Österreich

161 Zoo-Mitarbeiter zur Kurzarbeit angemeldet

Weil die Erlöse aufgrund der Coronavirus-Maßnahmen derzeit ausbleiben muss der Tiergarten Schönbrunn 70 % der Mitarbeiter in Kurzarbeit schicken.
Heute Redaktion
13.09.2021, 14:06

Seit 12. März ist der Tiergarten Schönbrunn geschlossen. Wie "Heute" berichtete, sind derzeit nur virtuelle Besuche via Social Media möglich. Wo sich sonst an einem schönen Frühlingswochenende tausende Besucher tummeln, um Elefanten, Tiger und Eisbär-Baby Finja zu erleben, herrscht nun gähnende Leere. Die Eintrittserlöse fallen weg, die Futter- und Betriebskosten gehen allerdings weiter.

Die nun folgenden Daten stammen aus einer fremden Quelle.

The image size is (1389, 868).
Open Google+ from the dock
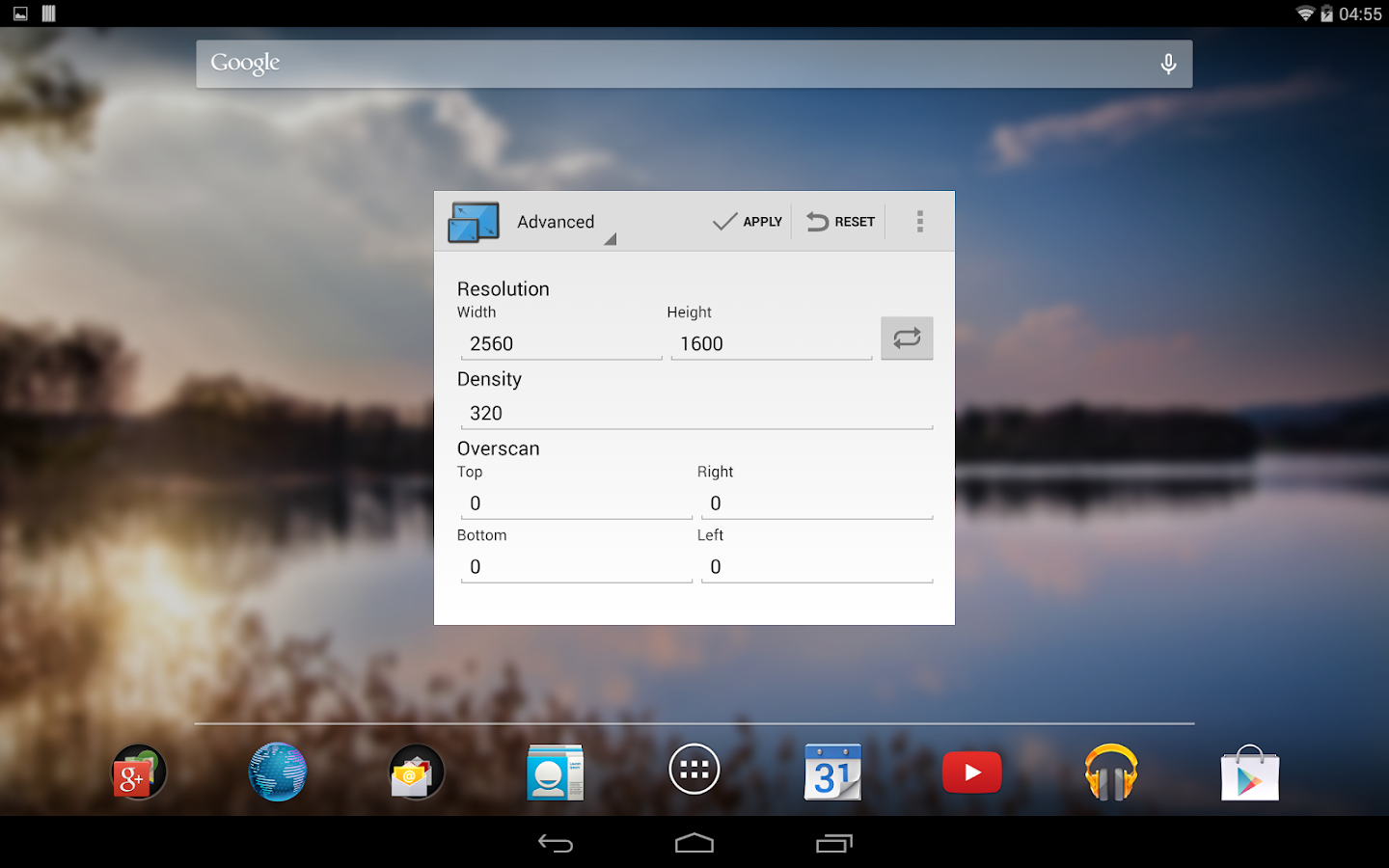click(138, 772)
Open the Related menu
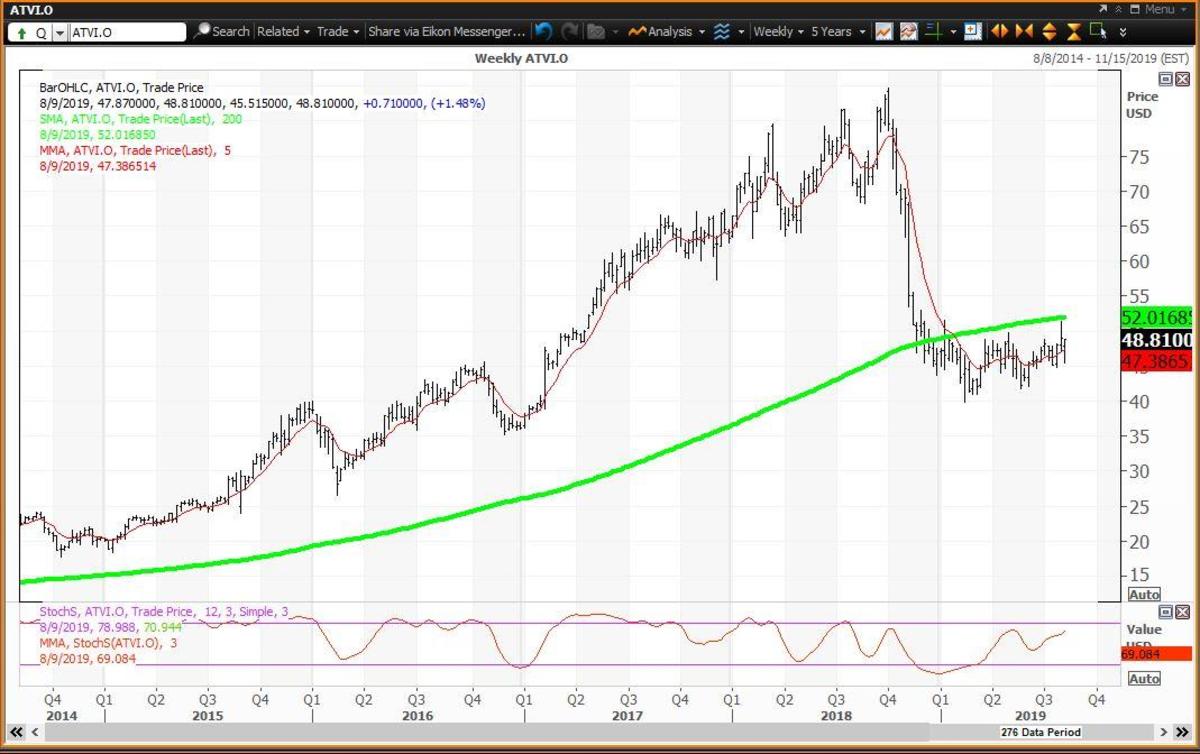The width and height of the screenshot is (1200, 754). point(282,32)
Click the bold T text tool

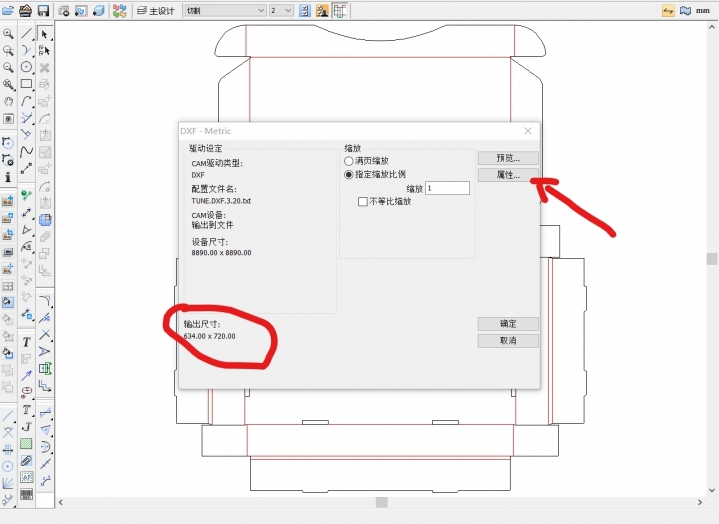pyautogui.click(x=27, y=342)
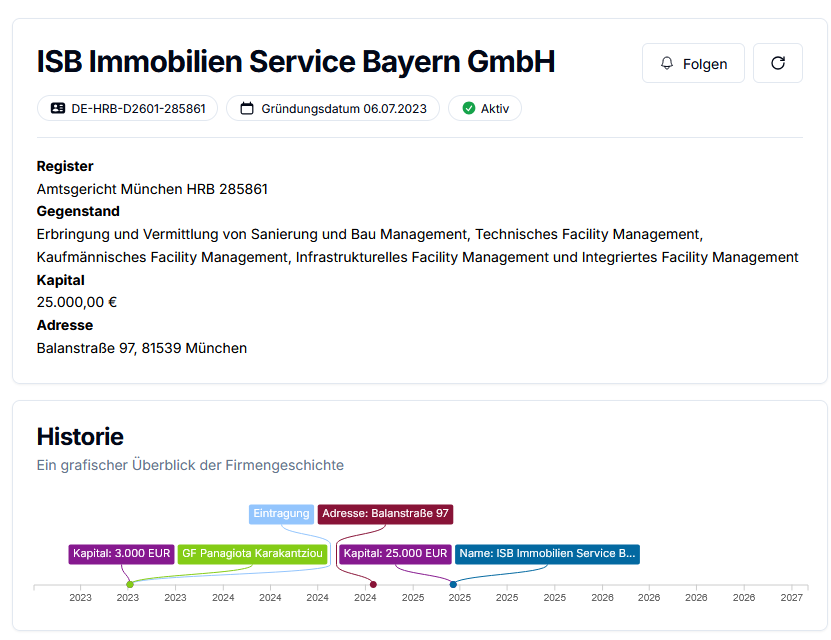Click the Gegenstand description text
Viewport: 831px width, 640px height.
click(417, 246)
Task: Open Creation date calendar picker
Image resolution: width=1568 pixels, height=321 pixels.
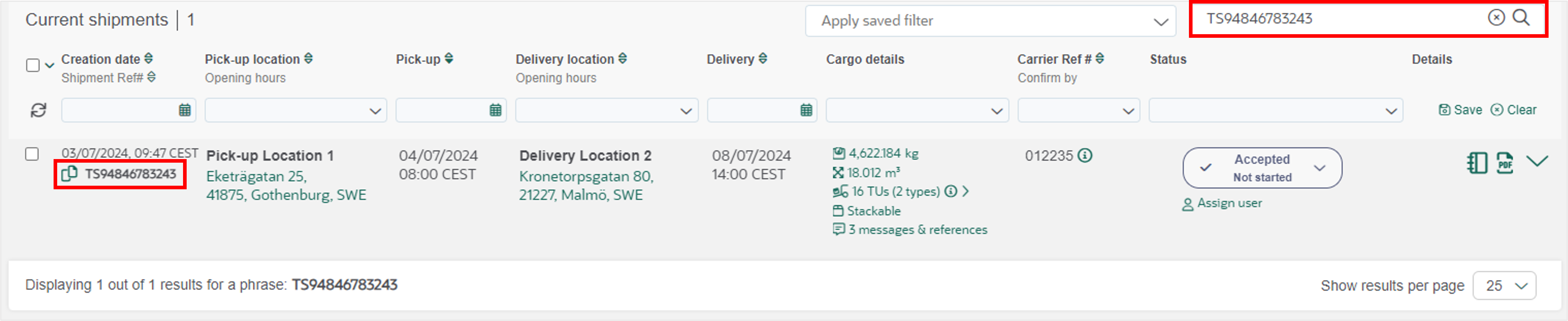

Mit morgen Mittwoch, 1. April, hat der Tiergarten Schönbrunn in Abstimmung mit dem Betriebsrat 70 Prozent seiner rund 230 Mitarbeiter für drei Monate zur Kurzarbeit angemeldet. Wie hart diese Zeit den Tiergarten Schönbrunn finanziell treffen wird, wird sich erst zeigen, wenn klar ist, wie lange die Schließung andauern wird.

"Mitarbeiter sind dankbar für Lösung"

"Ich bin froh, dass wir uns zusammen mit der Geschäftsführung auf dieses Modell einigen konnten. Durch die Kurzarbeit konnten wir sicherstellen, dass kein Mitarbeiter seinen Arbeitsplatz verliert. Alle Mitarbeiter sind sehr dankbar für diese Lösung und unterstützen den Tiergarten in dieser Krisensituation mit allen Kräften", so Betriebsratsvorsitzender Alexander Keller.

"Es ist eine sehr herausfordernde Zeit. Ich danke meinem gesamten Team für die großartige Unterstützung, sodass diese Lösung gefunden werden konnte! Alle haben den Ernst der Lage erkannt und so konnten gemeinsam gute Lösungen gefunden werden", meint auch Tiergartendirektor Stephan Hering-Hagenbeck.

Tiergarten greift auf "Erspartes" zurück

Derzeit ist der Tiergarten gezwungen, auf jene Mittel zurückzugreifen, die er durch seinen wirtschaftlichen Erfolg angespart hat. Seit einigen Jahren beträgt die Eigenfinanzierungsquote über 100 Prozent. Damit finanziert der Tiergarten nicht nur seinen laufenden Betrieb selbst, sondern auch die letzten Bauprojekte, wie zum Beispiel die neue Flusspferd-Anlage. Auch für das nächste Großprojekt, das Aquarium, soll der Tiergarten die Mittel selbst aufbringen.

Vor Ort sind im Moment nur jene Mitarbeiter, die für die Versorgung der Tiere und die Instandhaltung der Anlagen zuständig sind: Tierpfleger, Tierärzte, Zoologische Kuratoren, Techniker und Handwerker. Jeder Bereich wurde in Teams aufgeteilt, die abwechselnd Dienst versehen. "Uns erreicht derzeit eine Vielzahl an netten Nachrichten von Tiergarten-Fans, die sich schon freuen, wenn wir wieder öffnen dürfen. Diese Verbundenheit zu spüren, tut in dieser herausfordernden Zeit besonders gut."